CONSEGNA SCRITTA - Indica tutti i momenti in cui, secondo il documento, i ragazzi fanno arrivare all'insegnante gli aggiornamenti sulla vita sentimentale dei compagni.

DOCUMENTO -
_____
La prima modalità con cui il tema affiora consiste negli aggiornamenti periodici e puntuali che i ragazzi si sentono in dovere di fare... sulla vita sentimentale dei propri compagni. Non importa per questo che l'insegnante mostri alcuna forma di curiosità in proposito, l'aggiornamento arriva lo stesso, talvolta (raramente) in forma discreta e confidenziale e durante gli intervalli delle lezioni, ma molto più spesso in forma pubblica, magari durante lo svolgimento di un compito in classe o la spiegazione di un argomento particolarmente complesso, di quelli che richiedono massima concentrazione e attenzione sia da parte di chi spiega sia da parte di chi ascolta (se ascolta).

Ciò è tuttavia abbastanza facilmente arginabile, se l'insegnante dà prova di fermezza e respinge le indiscrezioni al mittente dichiarando che in classe non si parla degli affari degli altri e possibilmente, durante le lezioni, nemmeno dei propri. Nella maggior parte dei casi sarà sufficiente  ripetere con tono adeguatamente severo questo concetto per poche decine di volte - massimo un centinaio - e il concetto verrà col tempo recepito dagli alunni.
Più complessa è la situazione quando l'insegnante si sente lusingato dalla confidenza dei ragazzi, ovvero ama fare collezione di pettegolezzi da rivendere in Sala Professori o financo ai genitori, e invece di scoraggiare questa pratica la incoraggia e addirittura la sollecita, con la scusa del suo dovere educativo.
_____
DATI FORNITI -
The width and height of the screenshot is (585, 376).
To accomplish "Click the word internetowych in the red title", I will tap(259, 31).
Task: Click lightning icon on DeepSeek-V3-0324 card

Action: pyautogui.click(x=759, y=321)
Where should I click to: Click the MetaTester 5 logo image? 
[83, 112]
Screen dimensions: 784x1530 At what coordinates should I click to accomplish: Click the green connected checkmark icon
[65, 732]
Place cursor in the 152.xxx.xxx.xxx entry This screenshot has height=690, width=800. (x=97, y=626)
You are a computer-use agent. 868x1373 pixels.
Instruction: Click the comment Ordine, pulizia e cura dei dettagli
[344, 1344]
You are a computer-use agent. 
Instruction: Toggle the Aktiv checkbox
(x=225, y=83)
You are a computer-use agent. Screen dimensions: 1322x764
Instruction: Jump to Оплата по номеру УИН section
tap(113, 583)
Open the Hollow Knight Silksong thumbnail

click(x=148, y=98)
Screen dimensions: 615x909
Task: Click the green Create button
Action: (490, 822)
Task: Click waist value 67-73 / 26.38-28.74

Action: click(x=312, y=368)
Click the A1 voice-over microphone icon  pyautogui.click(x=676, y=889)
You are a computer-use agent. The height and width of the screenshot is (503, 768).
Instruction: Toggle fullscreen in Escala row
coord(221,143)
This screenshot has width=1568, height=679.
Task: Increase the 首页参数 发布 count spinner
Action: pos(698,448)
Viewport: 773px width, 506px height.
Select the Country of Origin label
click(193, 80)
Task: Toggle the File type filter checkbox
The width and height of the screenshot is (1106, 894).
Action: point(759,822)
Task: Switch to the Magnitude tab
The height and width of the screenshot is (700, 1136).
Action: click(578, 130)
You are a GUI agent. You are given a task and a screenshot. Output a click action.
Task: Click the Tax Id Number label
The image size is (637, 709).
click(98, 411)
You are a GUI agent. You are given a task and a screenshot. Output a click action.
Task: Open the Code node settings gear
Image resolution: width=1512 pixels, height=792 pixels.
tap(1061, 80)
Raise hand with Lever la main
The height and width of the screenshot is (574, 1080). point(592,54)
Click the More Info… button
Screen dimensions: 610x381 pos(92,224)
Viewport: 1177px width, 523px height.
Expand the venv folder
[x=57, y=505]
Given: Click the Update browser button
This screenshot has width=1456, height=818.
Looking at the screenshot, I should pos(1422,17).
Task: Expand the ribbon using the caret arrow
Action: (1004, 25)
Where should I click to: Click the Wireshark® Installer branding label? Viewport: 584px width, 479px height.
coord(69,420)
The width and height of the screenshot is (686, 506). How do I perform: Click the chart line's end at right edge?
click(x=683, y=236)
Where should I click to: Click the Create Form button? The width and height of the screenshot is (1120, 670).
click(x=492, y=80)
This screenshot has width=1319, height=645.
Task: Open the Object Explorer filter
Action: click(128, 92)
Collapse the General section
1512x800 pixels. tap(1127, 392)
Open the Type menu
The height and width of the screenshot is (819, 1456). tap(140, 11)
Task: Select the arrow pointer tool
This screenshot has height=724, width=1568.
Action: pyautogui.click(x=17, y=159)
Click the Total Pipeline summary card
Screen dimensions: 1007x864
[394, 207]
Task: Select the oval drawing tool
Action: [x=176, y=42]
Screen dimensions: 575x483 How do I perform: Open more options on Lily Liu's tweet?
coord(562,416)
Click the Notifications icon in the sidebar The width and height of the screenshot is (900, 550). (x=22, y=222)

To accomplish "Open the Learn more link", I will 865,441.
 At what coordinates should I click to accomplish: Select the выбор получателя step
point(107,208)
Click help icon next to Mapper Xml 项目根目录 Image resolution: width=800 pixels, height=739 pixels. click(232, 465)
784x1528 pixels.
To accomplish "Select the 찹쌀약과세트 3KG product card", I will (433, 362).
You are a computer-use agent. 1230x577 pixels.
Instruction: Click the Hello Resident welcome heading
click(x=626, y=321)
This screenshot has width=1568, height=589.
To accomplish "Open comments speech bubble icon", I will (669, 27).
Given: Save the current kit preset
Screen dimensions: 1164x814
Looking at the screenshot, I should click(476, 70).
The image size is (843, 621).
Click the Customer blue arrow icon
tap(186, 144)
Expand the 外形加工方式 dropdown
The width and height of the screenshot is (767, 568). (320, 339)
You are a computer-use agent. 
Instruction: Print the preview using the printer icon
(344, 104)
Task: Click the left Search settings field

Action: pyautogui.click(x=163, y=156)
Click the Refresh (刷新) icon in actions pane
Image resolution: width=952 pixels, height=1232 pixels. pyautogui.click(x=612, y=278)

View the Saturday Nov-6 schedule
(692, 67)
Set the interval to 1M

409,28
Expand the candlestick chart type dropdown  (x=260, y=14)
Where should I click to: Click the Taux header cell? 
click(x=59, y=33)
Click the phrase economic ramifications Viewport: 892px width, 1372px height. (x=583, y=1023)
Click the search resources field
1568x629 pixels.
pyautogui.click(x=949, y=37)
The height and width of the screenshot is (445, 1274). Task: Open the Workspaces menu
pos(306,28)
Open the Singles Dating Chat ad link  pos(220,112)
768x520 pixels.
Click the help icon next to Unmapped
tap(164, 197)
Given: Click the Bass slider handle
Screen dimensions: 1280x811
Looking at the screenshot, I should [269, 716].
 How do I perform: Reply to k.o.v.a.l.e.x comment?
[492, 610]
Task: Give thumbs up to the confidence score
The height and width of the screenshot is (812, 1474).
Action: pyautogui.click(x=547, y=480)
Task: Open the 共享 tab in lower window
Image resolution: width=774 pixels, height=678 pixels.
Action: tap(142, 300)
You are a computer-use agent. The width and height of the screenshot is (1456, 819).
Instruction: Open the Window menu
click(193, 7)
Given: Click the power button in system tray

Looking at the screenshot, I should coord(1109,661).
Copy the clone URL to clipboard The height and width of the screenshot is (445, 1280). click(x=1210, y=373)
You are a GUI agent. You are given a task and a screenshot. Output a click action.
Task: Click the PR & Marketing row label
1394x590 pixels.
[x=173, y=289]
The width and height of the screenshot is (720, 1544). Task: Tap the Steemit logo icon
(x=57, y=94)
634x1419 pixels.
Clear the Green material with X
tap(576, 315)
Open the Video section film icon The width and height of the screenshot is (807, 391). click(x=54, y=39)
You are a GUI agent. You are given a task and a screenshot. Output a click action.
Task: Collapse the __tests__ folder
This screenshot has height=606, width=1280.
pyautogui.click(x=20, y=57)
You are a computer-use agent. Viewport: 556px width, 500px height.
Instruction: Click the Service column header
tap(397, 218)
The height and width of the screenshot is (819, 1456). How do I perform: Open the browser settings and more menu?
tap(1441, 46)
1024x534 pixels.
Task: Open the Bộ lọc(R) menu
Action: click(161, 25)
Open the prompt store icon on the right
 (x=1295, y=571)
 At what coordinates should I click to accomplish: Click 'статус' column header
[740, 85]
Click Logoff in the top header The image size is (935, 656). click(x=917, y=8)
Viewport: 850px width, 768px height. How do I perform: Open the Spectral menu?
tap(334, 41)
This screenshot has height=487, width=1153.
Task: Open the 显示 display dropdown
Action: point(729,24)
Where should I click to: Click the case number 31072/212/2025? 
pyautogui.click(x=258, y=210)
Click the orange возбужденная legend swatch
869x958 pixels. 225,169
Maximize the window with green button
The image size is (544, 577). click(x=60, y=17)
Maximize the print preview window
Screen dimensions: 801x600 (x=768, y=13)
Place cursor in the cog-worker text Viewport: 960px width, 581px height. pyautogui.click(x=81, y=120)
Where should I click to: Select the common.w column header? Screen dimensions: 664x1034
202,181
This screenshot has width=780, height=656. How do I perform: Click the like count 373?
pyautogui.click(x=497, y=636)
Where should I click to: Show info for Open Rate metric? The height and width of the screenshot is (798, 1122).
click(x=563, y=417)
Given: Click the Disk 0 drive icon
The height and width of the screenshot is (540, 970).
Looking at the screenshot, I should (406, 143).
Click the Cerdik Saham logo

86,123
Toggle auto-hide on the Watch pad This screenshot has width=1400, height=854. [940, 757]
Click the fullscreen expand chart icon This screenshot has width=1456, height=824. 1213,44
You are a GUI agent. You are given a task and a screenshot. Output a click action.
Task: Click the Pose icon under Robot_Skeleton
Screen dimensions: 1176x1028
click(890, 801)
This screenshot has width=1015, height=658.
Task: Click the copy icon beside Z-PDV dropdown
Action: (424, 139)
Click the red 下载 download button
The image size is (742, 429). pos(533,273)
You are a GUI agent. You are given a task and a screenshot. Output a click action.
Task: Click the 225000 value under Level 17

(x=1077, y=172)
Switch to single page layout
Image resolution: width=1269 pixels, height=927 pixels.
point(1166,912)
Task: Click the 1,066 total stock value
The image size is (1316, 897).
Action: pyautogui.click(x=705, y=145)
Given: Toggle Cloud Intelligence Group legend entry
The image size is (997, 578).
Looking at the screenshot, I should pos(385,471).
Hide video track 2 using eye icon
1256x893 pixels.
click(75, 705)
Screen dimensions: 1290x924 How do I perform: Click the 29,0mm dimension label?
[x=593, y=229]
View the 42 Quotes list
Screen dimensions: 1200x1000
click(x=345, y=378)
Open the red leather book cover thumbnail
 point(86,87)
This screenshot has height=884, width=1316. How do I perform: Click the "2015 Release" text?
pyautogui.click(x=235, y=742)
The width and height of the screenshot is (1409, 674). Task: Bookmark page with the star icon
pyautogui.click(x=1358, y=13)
_____
ESERCIZIO SVOLTO -
- Durante gli intervalli delle lezioni
- Durante lo svolgimento di un compito in classe
- Durante la spiegazione di un argomento particolarmente complesso